Solo straightened, staring at his chief incredulously.
Waverly smiled. "Don't be upset, Solo. No one can hear us. This is a sound-proofed room. We could fire a cannon in here and we'd never be heard. That's why we chose this place."
Solo sighed and relaxed. "Then an atomic bomb is involved?"
DeVry said, "At least, an atomic device is rumored to be entangled in the affair. Yes. Here's what happened. One of your people, in Tokyo on a tangential matter, came across a spy for Thrush. The man was badly wounded, his stomach laid open with knife wounds. He would have no reason to lie, and your man says he was conscious and not delirious, which is what I suspected when I first heard what he'd revealed. The plan is to attack a city inside the continental United States with an atomic device—and, according to the spy, that device and the operation is almost ready. Time is running out."
"All of this certainly reconciles with every bit of the information we gathered which put us onto this Tixe Ylno matter in the first place," Waverly said.
"I may as well tell you, I remain somewhat skeptical," DeVry said. "I cannot help but doubt the plausibility of this information, even though we naturally must run it down. We can't ignore it."
"Not in the light of all our other facts about the activities of this Tixe Ylno," Waverly said.

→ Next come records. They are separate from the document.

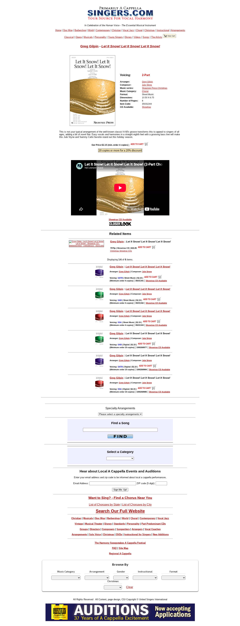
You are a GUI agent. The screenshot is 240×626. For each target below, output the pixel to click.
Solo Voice (95, 534)
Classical (69, 37)
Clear (129, 587)
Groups (84, 529)
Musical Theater (93, 523)
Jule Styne (147, 85)
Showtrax (146, 107)
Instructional (163, 30)
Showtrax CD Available (120, 219)
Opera (79, 37)
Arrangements (178, 30)
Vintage (79, 523)
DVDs (119, 534)
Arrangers (137, 529)
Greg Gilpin (89, 46)
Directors (95, 529)
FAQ (114, 548)
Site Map (123, 548)
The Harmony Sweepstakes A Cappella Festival (120, 543)
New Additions (161, 534)
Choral (139, 30)
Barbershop (80, 30)
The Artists (156, 37)
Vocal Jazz (128, 30)
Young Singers (115, 37)
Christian (116, 30)
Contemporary (103, 30)
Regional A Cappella (120, 553)
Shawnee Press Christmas (154, 88)
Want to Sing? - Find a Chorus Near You (120, 498)
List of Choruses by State (104, 504)
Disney (128, 37)
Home (58, 30)
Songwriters (123, 529)
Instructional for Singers (137, 534)
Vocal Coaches (153, 529)
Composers (108, 529)
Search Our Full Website (120, 511)
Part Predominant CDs (153, 523)
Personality (100, 37)
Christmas (149, 30)
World (91, 30)
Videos (137, 37)
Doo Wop (68, 30)
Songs (146, 37)
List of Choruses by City (137, 504)
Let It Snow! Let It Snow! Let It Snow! (130, 46)
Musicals (88, 37)
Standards (119, 523)
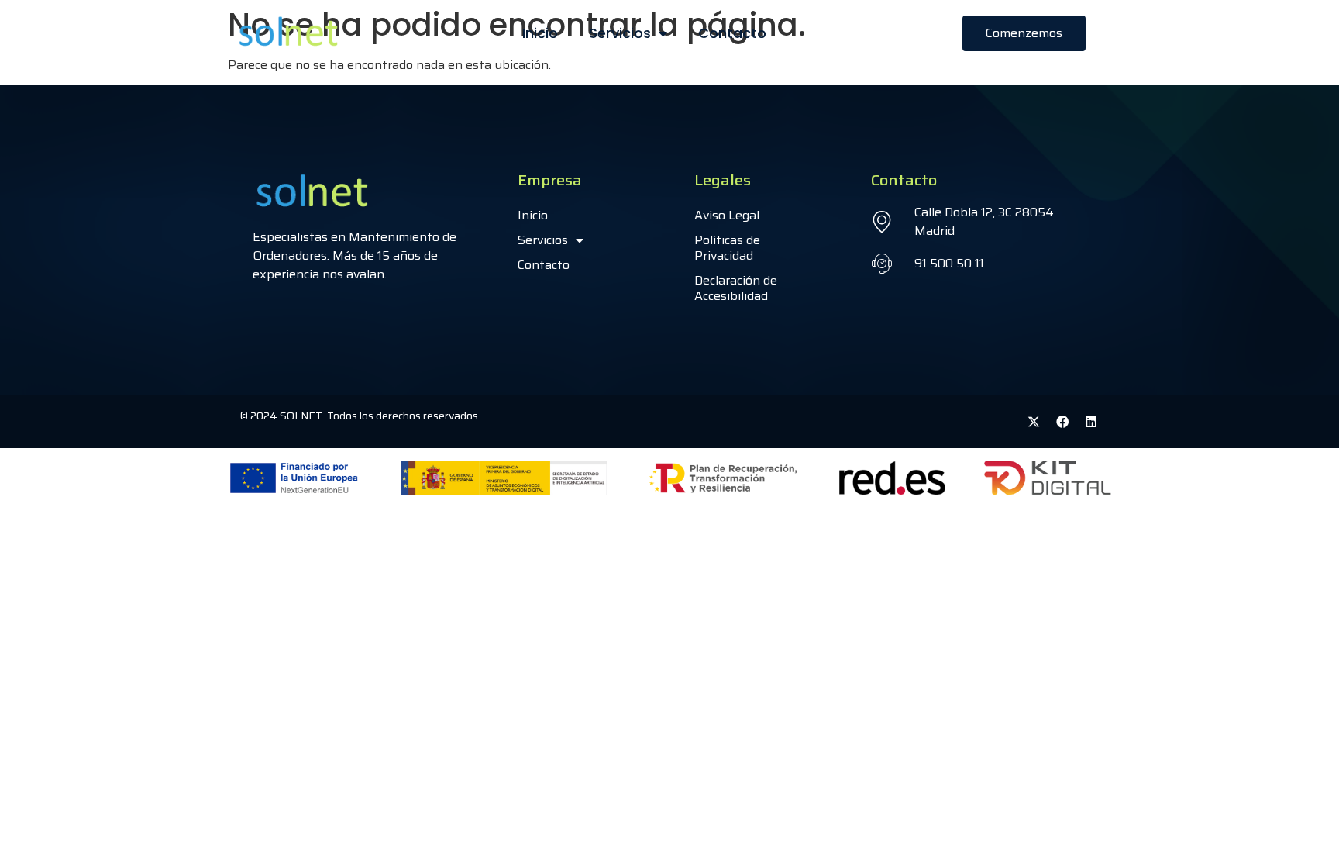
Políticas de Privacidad (727, 247)
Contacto (732, 33)
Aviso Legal (726, 215)
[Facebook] (1062, 421)
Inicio (540, 33)
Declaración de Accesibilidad (735, 288)
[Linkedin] (1091, 421)
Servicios (620, 33)
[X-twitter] (1033, 421)
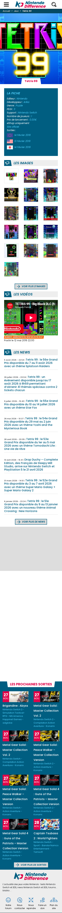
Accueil (6, 10)
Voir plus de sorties (33, 865)
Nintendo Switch (27, 112)
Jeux (16, 10)
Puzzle (19, 105)
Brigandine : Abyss (15, 706)
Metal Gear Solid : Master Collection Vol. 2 (46, 711)
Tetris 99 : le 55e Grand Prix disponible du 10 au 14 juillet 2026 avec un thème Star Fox (31, 404)
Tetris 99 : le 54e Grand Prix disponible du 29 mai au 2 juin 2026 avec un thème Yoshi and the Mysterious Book (30, 423)
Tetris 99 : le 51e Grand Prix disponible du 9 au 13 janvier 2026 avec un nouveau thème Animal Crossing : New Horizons (31, 506)
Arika (26, 102)
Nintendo (22, 98)
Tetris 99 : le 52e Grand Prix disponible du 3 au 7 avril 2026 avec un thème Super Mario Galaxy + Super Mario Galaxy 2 (30, 485)
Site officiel (13, 126)
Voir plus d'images (33, 286)
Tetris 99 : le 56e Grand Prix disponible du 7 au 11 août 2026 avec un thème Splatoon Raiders (31, 363)
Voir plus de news (33, 521)
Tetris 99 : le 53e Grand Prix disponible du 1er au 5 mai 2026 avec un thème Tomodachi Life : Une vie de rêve (30, 444)
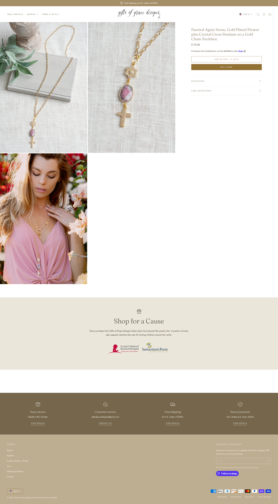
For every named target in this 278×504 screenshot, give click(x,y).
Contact (10, 476)
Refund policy (222, 497)
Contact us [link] (105, 423)
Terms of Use (242, 467)
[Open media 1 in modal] (82, 27)
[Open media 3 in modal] (82, 158)
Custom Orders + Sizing (17, 460)
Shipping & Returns (15, 471)
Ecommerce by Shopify (48, 497)
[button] (258, 14)
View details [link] (38, 423)
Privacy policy (249, 497)
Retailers (10, 455)
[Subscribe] (267, 461)
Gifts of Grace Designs (23, 497)
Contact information (264, 497)
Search (10, 450)
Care (9, 466)
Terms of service (236, 497)
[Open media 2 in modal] (170, 27)
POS (34, 497)
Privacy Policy (253, 467)
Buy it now (227, 67)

"The point that makes me most doubtful," DeVry said, "is the matter of an outsider striking at the United States with an atomic device. Not with our early warning system. It just isn't practical."
"It's just nightmarish enough to be possible," Solo said.
Waverly nodded. "The one important matter that evolves from what we have to this moment—whether such a plot actually is in the works or not, and whether a strike could be successfully delivered against us from without or not, whether it is fact or hoax—is that we must get to this person Tixe Ylno. Whoever he is, whatever he is, he must be quickly captured, exposed, disarmed."
DeVry exhaled. "For all the reasons I've given you, I've reached my decision to let you people handle this—quietly, and, I pray, quickly."
"I believe you have made a wise decision," Waverly said. "We have reports in our office of Thrush agents, and of apparent outsiders, inquiring of the governments of Red China, Russia, France—even the United States—for atomic components. There is afoot this secret plot to hatch some kind of atomic device that is functional. Beyond that, we have the young woman Baynes-Nee-firth, who arranged through you, Osgood, for our protection. Obviously, you know that she had been in the employ of Thrush for almost a year, gathering classified information from men in sensitive roles at missile sites. Don't doubt that there is such a plot. Thrush allowed that young woman to stay alive only long enough to get to us."
"I failed you then, Mr. DeVry," Solo said quietly. "I'll try not to fail you again."
"You didn't fail, Mr. Solo." DeVry smiled. "Thrush had decreed that girl's death long before she came to me. Her death was one factor that convinced me there might be something to this plot of attack with an atomic device. If these people can build one, then perhaps they have the capability for a strike."